Tars wist niet beter: sinds zijn 11e had hij altijd buikpijn, 24 uur per dag. Soms viel hij bijna flauw van de pijn of kreeg hij een paniekaanval. Op een gegeven moment, rond zijn 15e, stopte hij zelfs met eten. Om pijn te voorkomen. Tot hij nog maar 50 kg woog, veel te weinig voor zijn 1.84 meter. Tars kreeg sondevoeding en lag vaak in het ziekenhuis. Uiteindelijk resulteerde dit in 2021 in een spoedoperatie, waarbij een stoma werd aangelegd. Eindexamenfeesten, schoolkampen, uitgaan met vrienden: het ging allemaal aan hem voorbij.
Het was niet normaal
‘Dit was mijn leven en voor mij normaal. Ik deed overal laks over en was voor de buitenwereld vrolijk. Nu ik een stoma heb en ik pijnvrij ben, en me voor het eerst in al die jaren goed voel, realiseer ik me nu pas wat ik mezelf heb aangedaan. Het wás niet normaal.
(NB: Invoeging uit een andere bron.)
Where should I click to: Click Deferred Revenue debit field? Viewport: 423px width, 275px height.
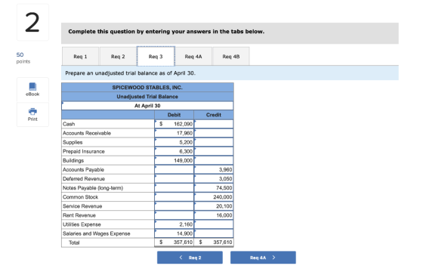pyautogui.click(x=174, y=178)
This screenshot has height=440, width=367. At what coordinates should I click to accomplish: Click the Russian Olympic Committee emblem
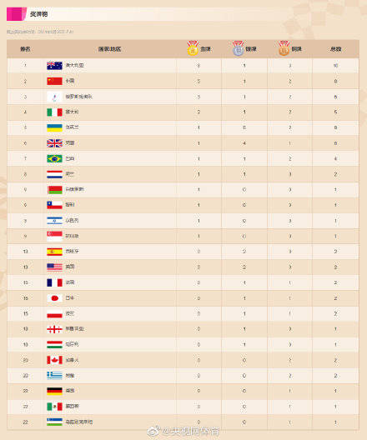tap(54, 97)
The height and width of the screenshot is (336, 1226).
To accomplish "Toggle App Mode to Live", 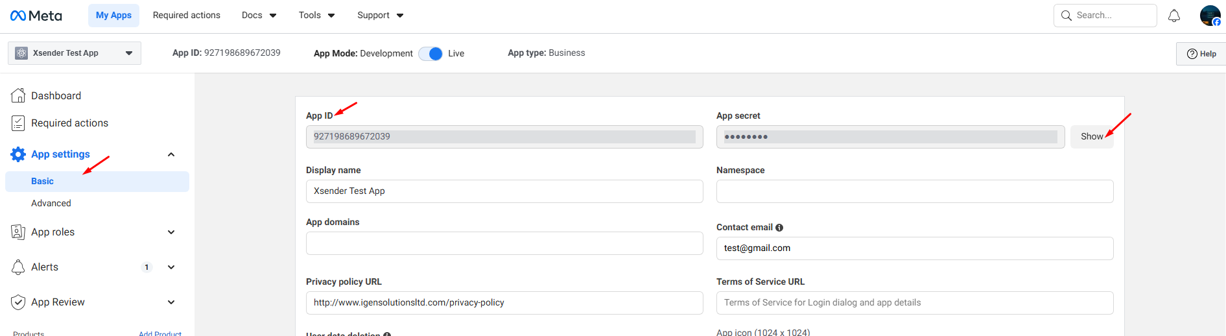I will (430, 54).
Dankzij mijn haptotherapeut ben ik me daar nu heel bewust van geworden.‘
Masker afdoen
‘De haptotherapeut wilde dat ik me meer ging openstellen en hardop zeggen wat ik van mezelf vond. Want waarom had ik zo’n negatief beeld van mezelf en kon ik mezelf niet accepteren? Zij liet mij inzien dat het niet normaal was om te zeggen dat het wel goed gaat, terwijl ik van binnen kapot ging. Tijdens de therapie durfde ik eindelijk mijn masker af te doen.’ Tars moest letterlijk naar zichzelf kijken in de spiegel. ‘Ik kon gewoon geen oogcontact maken, en mezelf dus niet accepteren. Want ik was in mijn ogen imperfect. Ik had immers een stoma, terwijl iedereen in mijn omgeving perfect was. Wat wilde ik er toch graag bij horen, en net als mijn vrienden zijn.’
Aanraking fijn
Tars heeft zichzelf opnieuw moeten uitvinden. ‘Wie was ik nou eigenlijk en wat wil ik met mijn leven nu ik opeens alles weer kan? Het was af en toe behoorlijk heftig tijdens de therapie. Ik was zo gewend om mijn gevoelens uit te schakelen. Zoals tijdens onderzoeken vanwege mijn ziekte. Zo kwam ik erachter dat het enige fysieke contact dat ik kende was als artsen me onderzochten, of als ik bij mijn moeder uithuilde. De haptotherapeut raakte me aan op mijn rug en mijn been. Voor het eerst voelde ik dat een aanraking ook fijn kan zijn. Ik voelde de energie stromen en dat ik mijn lichaam openstelde.’ De laatste hobbel was zijn stoma. ‘Het voelde alsof daar een rots in een rivier lag. De therapie hielp me om ook dat stuk accepteren. De rots werd steeds kleiner, een rotsje, tot ik ook daar de energie voelde stromen. Op weg naar huis vroeg ik me af wat ik nou eigenlijk al die jaren had meegemaakt. Ik had voor het eerst gevoeld dat aanraken fijn kan zijn. En ik kan naar mezelf kijken in de spiegel. Ik ben blij met mijn stoma en heb mezelf geaccepteerd om wie ik ben.’